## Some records
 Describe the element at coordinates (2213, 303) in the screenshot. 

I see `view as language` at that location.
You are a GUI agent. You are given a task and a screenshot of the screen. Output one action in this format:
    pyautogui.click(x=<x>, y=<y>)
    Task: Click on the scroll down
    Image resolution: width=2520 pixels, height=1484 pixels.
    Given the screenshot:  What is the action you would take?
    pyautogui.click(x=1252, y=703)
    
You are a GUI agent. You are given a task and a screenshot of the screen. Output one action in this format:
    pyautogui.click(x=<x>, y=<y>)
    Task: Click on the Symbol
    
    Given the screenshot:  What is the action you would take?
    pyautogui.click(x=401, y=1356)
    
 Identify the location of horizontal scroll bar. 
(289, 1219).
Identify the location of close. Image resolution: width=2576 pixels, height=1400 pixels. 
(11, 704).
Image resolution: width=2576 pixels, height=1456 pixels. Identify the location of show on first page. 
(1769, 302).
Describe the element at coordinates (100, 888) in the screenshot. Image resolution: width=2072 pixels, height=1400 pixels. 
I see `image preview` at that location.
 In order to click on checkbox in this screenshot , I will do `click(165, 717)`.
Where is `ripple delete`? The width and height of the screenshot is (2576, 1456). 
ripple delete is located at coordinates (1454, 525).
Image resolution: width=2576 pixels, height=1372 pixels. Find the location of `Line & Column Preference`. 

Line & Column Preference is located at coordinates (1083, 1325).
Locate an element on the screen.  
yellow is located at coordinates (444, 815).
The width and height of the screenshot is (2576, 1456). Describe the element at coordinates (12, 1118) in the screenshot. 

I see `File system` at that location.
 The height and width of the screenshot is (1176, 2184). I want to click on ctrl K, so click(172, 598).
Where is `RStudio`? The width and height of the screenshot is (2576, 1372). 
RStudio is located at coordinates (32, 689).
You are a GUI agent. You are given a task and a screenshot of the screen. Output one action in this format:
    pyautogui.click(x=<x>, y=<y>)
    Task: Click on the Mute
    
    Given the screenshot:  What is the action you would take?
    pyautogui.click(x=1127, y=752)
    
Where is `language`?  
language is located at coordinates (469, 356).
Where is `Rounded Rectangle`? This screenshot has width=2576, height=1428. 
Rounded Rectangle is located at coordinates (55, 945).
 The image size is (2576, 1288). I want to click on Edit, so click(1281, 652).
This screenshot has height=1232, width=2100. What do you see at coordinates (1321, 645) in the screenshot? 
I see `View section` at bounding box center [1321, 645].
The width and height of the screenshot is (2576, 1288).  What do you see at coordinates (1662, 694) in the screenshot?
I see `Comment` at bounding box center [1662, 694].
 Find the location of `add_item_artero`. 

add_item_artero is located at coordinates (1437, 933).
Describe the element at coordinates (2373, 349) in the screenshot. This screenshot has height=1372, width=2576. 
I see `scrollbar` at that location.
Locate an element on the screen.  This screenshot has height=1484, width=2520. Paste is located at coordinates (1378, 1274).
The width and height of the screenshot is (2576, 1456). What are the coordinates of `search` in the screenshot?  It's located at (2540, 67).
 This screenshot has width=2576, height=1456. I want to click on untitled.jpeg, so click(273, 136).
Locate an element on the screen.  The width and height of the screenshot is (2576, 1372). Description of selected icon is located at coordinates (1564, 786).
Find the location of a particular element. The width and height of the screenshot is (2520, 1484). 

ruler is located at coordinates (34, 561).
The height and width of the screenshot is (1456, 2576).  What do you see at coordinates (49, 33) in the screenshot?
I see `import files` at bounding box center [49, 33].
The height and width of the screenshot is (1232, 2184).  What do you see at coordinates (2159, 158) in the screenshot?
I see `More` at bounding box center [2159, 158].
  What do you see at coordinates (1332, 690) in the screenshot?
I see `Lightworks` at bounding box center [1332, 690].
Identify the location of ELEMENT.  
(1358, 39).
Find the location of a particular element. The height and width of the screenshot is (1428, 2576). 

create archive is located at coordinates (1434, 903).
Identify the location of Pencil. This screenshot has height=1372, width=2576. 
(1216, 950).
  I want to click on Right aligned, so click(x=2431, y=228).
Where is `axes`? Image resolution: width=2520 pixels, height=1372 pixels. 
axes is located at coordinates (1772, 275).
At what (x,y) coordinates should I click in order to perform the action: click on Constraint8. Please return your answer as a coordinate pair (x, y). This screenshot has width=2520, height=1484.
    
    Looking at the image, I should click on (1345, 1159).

## Exercise
Repeat the records word for word from their start through the line containing "pyautogui.click(x=1252, y=703)", including that line.

## Answer to the task
 Describe the element at coordinates (2213, 303) in the screenshot. 

I see `view as language` at that location.
You are a GUI agent. You are given a task and a screenshot of the screen. Output one action in this format:
    pyautogui.click(x=<x>, y=<y>)
    Task: Click on the scroll down
    Image resolution: width=2520 pixels, height=1484 pixels.
    Given the screenshot:  What is the action you would take?
    pyautogui.click(x=1252, y=703)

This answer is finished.